• **TEXT BLOCK**:

======

At the end of the summer of 1997, during which the children resided primarily with defendant,
he filed a motion for custody of the minor children. Over plaintiff’s objections, and without conducting
an evidentiary hearing on the matter, the court granted the motion and awarded custody to defendant.
The court based its decision exclusively on the fact that the children expressed a preference to live in
Michigan and, pursuant to the parties’ stipulation, the court was obliged to honor their request. Plaintiff
now appeals that decision.
This Court will affirm a custody order on appeal unless the trial court’s factual findings were
against the great weight of the evidence, the court committed a palpable abuse of discretion, or the court
made a clear legal error on a major issue. MCL 722.28; MSA 25.312(8); Fletcher v Fletcher, 447
Mich 871, 876-877, 900; 526 NW2d 889 (1994). The great weight of the evidence standard applies
to all findings of fact; a trial court’s findings as to the existence of an established custodial environment
and as to each custody factor should be affirmed unless the evidence clearly preponderates in the
opposite direction. Id. at 879,900. The abuse of discretion standard applies to the trial court’s
discretionary rulings such as to whom custody is ultimately granted. Id. Questions of law are reviewed
for clear legal error, which occurs when the court incorrectly chooses, interprets or applies the law. Id.

======

• **PROVIDED INFORMATION**:
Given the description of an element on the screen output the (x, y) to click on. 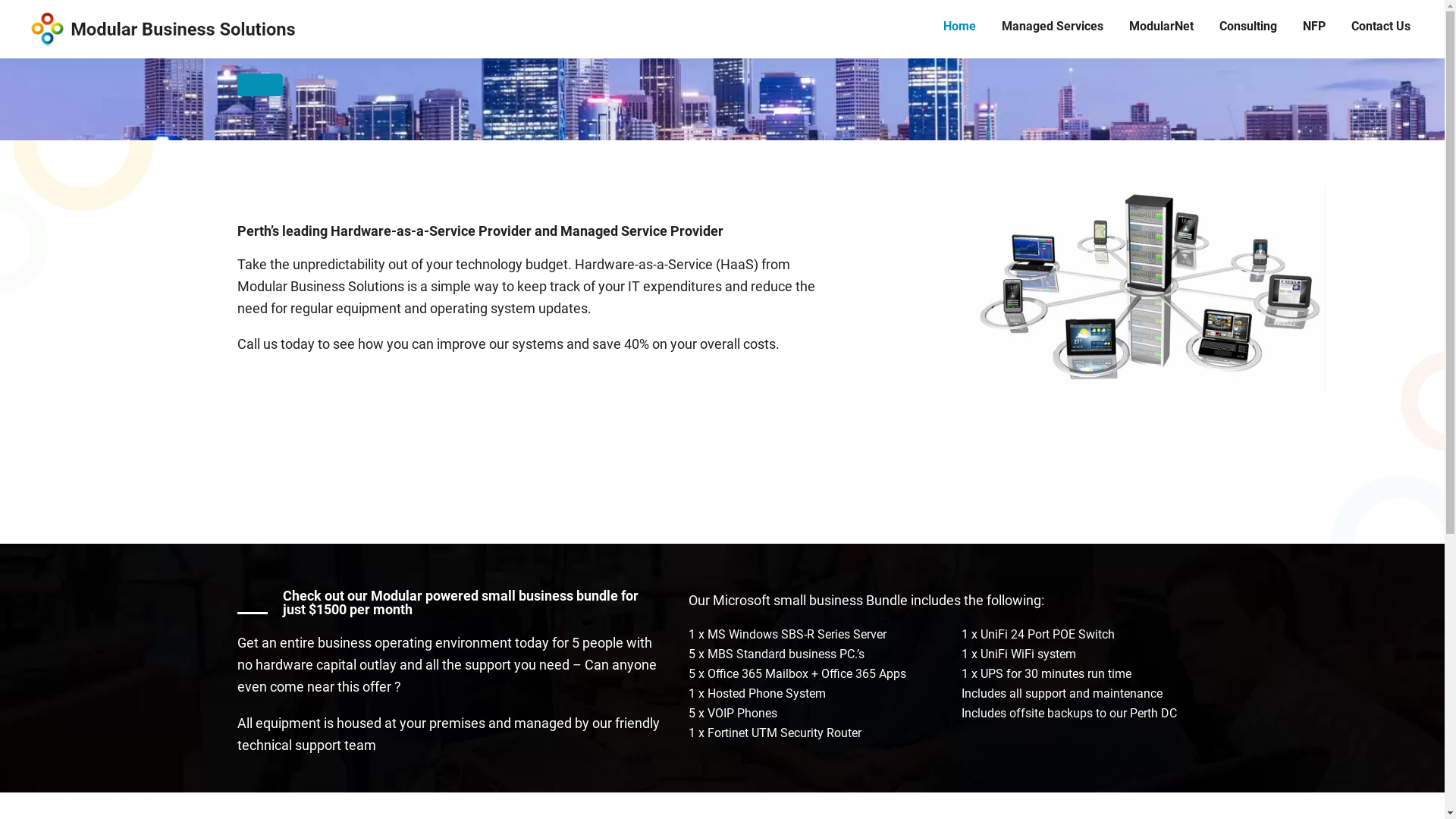
Consulting Element type: text (1248, 26)
Modular Solutions Element type: text (160, 28)
Managed Services Element type: text (1052, 26)
Skip to primary navigation Element type: text (0, 0)
Contact Us Element type: text (1380, 26)
Home Element type: text (959, 26)
ModularNet Element type: text (1160, 26)
NFP Element type: text (1313, 26)
Given the description of an element on the screen output the (x, y) to click on. 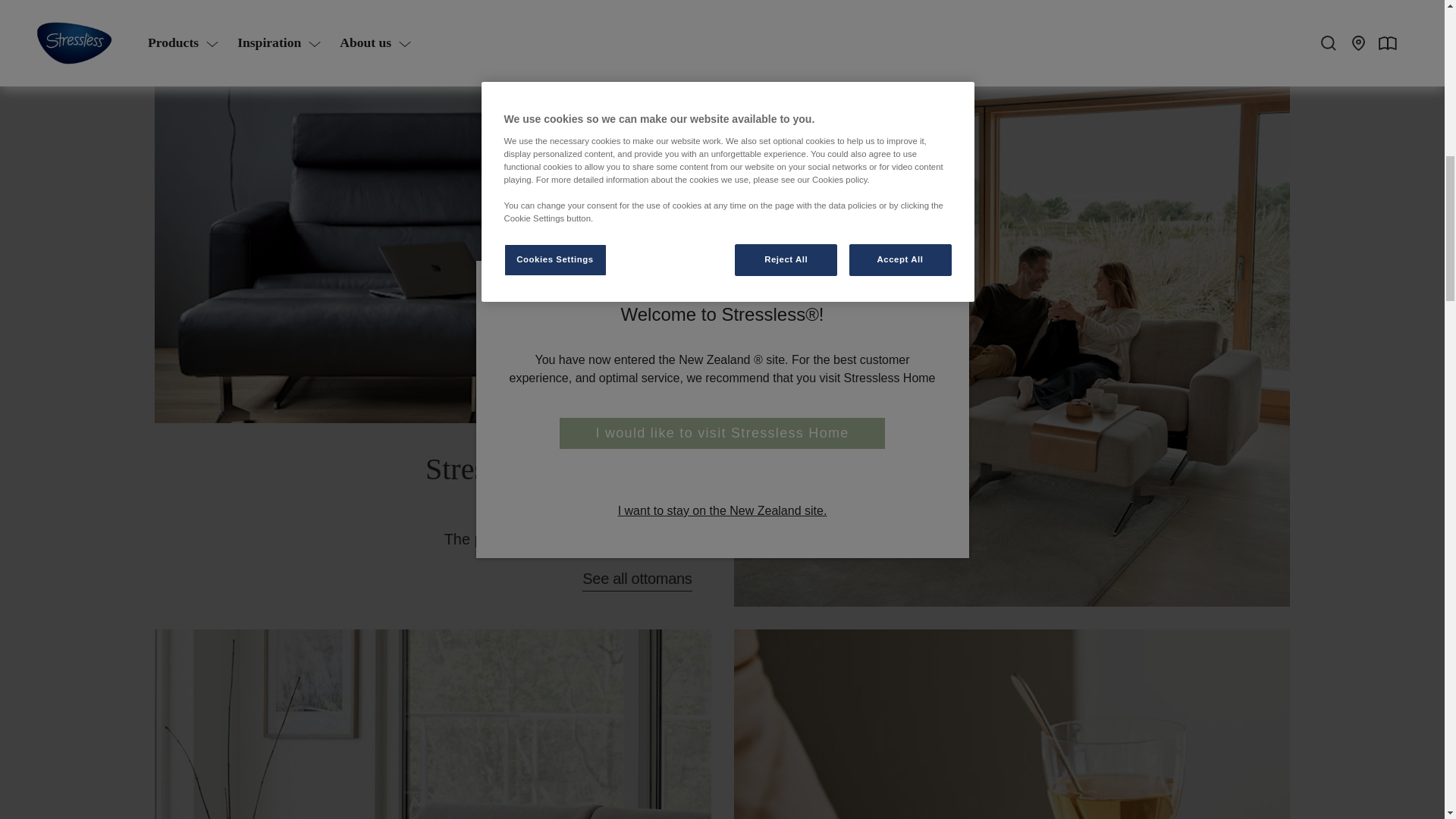
See all ottomans (636, 578)
Given the description of an element on the screen output the (x, y) to click on. 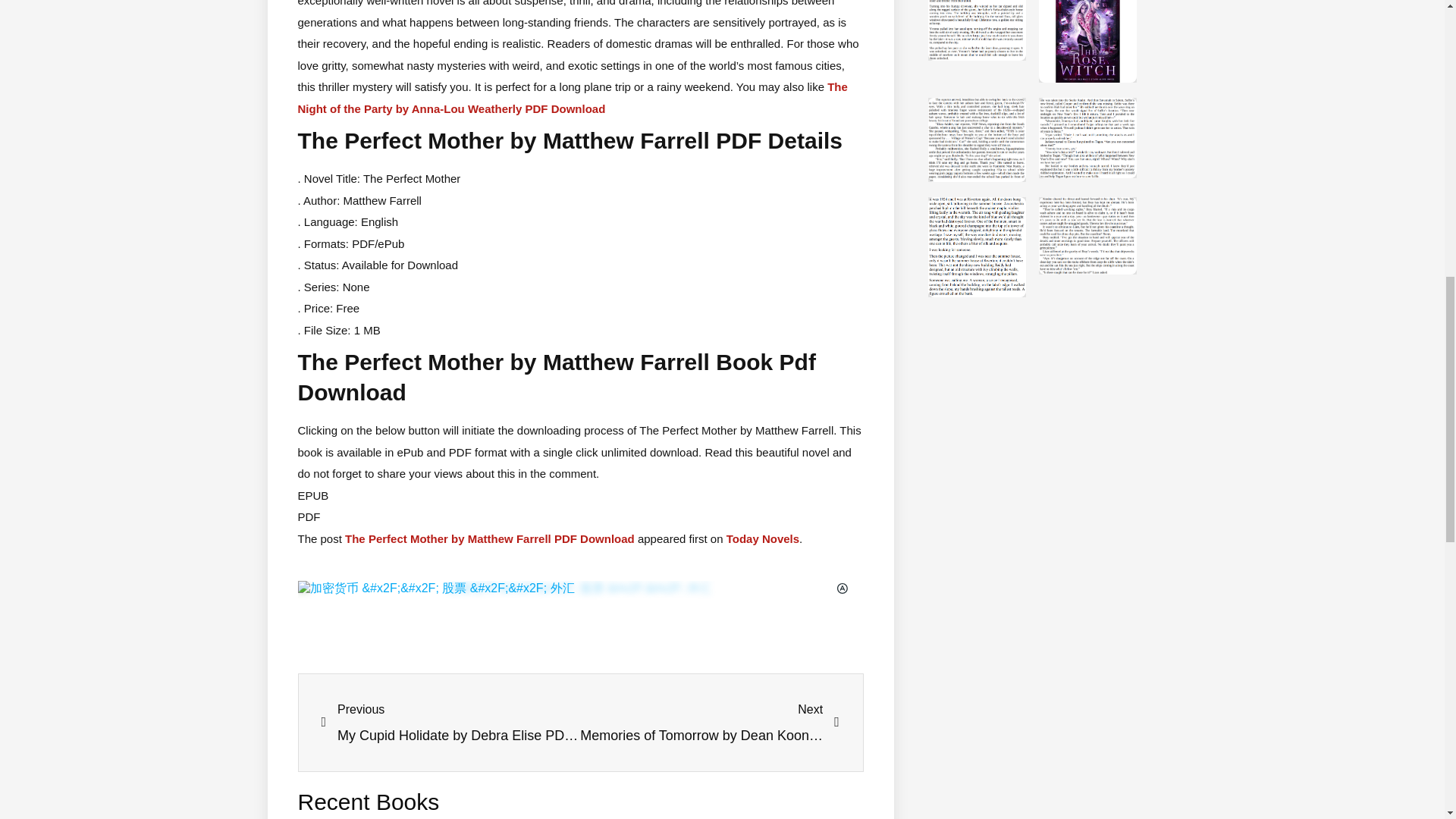
Today Novels (762, 538)
The Perfect Mother by Matthew Farrell PDF Download (709, 722)
The Night of the Party by Anna-Lou Weatherly PDF Download (489, 538)
Given the description of an element on the screen output the (x, y) to click on. 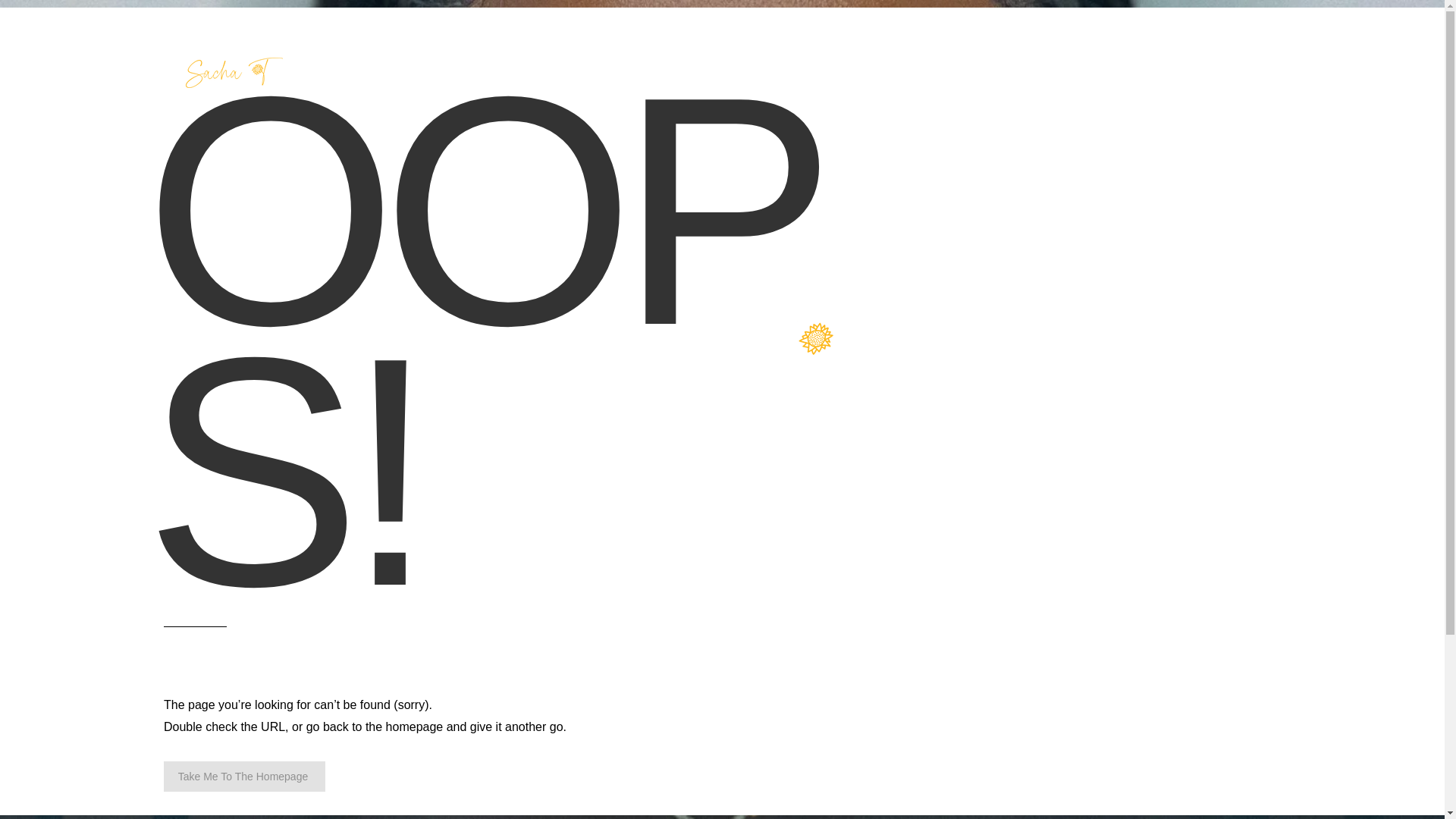
Sunflower LOGO.png (815, 337)
Take Me To The Homepage (243, 776)
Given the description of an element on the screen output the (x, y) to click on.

======

• **REQUIRED TASKS**:
a) Reproduce word for word the passage of the custody appeal text starting at "The court based" and ending at "appeals that decision.".
b) According to the custody appeal text, under what conditions will a custody order not be affirmed on appeal? List every condition given.

• **OUTPUTS FOR THE TASKS**:
a)
The court based its decision exclusively on the fact that the children expressed a preference to live in
Michigan and, pursuant to the parties’ stipulation, the court was obliged to honor their request. Plaintiff
now appeals that decision.

b)
- The trial court's factual findings were against the great weight of the evidence.
- The court committed a palpable abuse of discretion.
- The court made a clear legal error on a major issue.